Initially, instead of doing specific tutorials to describe a function from the open source function in terms of the corresponding ArcGIS function, I am going to simply start to document my experiences with installing and starting to use the various software.  The software is all going through pretty significant development, and people are trying to add functionality to them.  Where they seem to be lacking, though, is in the area of documentation.  This is going to be my focus.  Using the software, and breaking it down as I use it, with comments about what works, and what doesn’t.  At the same time, if it fits, or there are similarities, I will provide comparisons to ArcGIS.

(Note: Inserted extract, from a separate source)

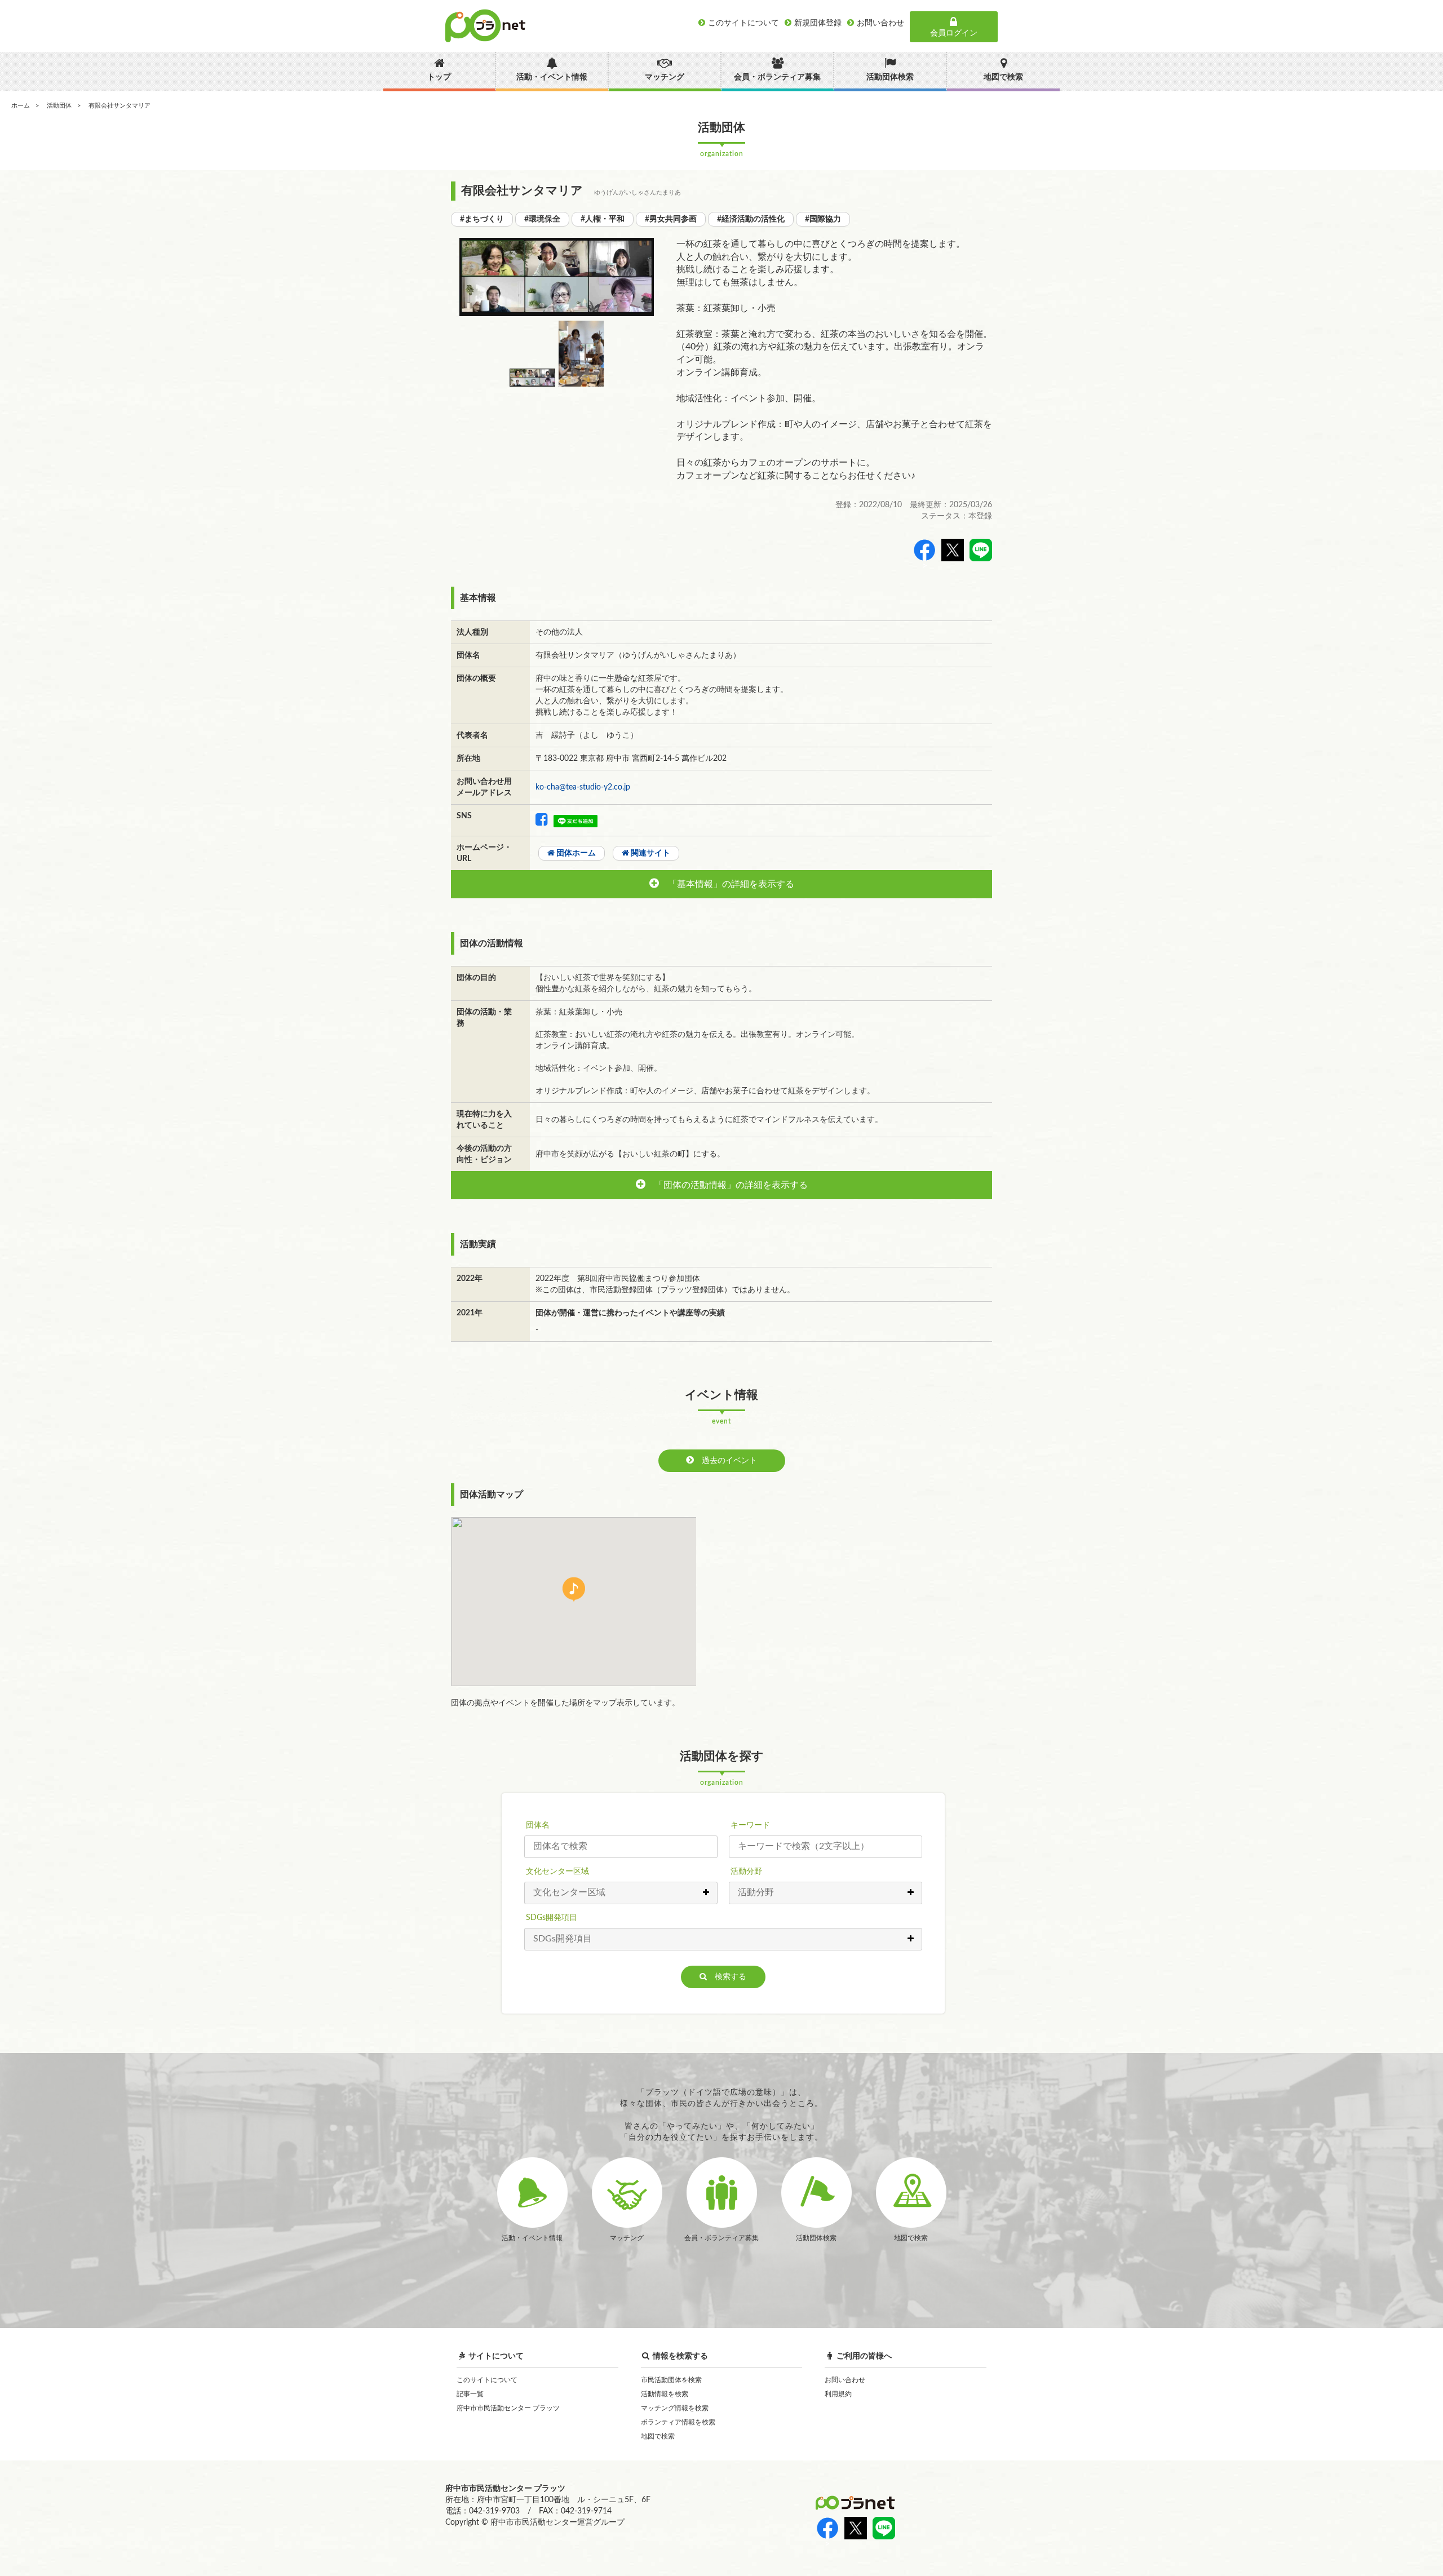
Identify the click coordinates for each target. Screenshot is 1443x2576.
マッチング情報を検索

There are a number of programs that I have used so far.  Here is a breakdown:

• Desktop Software:  Quantum GIS is the primary package that I am using.  I also have uDig installed, but have not used it as yet.  I have also used the GUI of the SpatiaLite database referenced below.
• Database:  I am using SQLite for smaller functionality.  This database is an open source, single file database structure similar to Microsoft Access.  It however, complies with SQL querying standards to a large degree.  There is also a spatial component for SQLite, called SpatiaLite.  Quantum GIS is able to write directly to an SQLite database.  At this point, I see it being my data storage format of choice, since it is easy to use and install.  The other database that I am using is MySQL.  I am using this one because it is so widely installed on web hosts, and thus is a good choice for web-based mapping.  I know that a lot of people use PostGreSQL/PostGIS, and I am not knocking that software at all.  I have it installed as well and will be working with it too.  I feel that it is important to become familiar with both RDBMS.  With the ease and ability of these systems to store spatial data, I see no point in having spatial data on a website, in a format other than a database.
• Programming Languages:  PHP, Javascript, Python.  I list all of these because from what I have seen, anyone getting involved with open source software, is going to have to do some programming.  I will be clear in saying that I am not a programmer, yet.  I think of the 3 listed, that Python is the one language that all GIS professionals should probably learn, whether or not they are using open source software.  ESRI is adopting it more and more as their language of choice as well.  PHP is a key language for accessing databases, and thus attribute data, from a web site.  It is obviously useful for many other things, but this has been my primary focus.  Javascript is the web-mapper’s customization gold mine.  The open source map serving software mostly uses javascript for implementation, and thus customization.  Fortunately, all of these are object oriented, and once you learn the syntax, the theory is pretty similar.

I have started to investigate some of the web-based GIS products, but that is a topic for another blog.

I am interested in finding other software that people are utilizing, so feel free to make comments with ideas on other software and your experiences with the ones listed here.  Future posts will have more in depth discussions of them, as I talk about installing, setting up, and eventually using the software.  This will definitely include challenges that I have encountered, as I believe that reinventing the wheel is pointless.  If I have had a problem with something, and figured out a solution, or process by which the given task was accomplished, then I will share it.  The big drawback of free and open source software, is the lack of documentation.  I think this is mainly due to the fact that development is progressing rather rapidly, and documentation is difficult, though necessary.  Hopefully this blog will help draw the curtains back and show that it is not as hard to use as people think.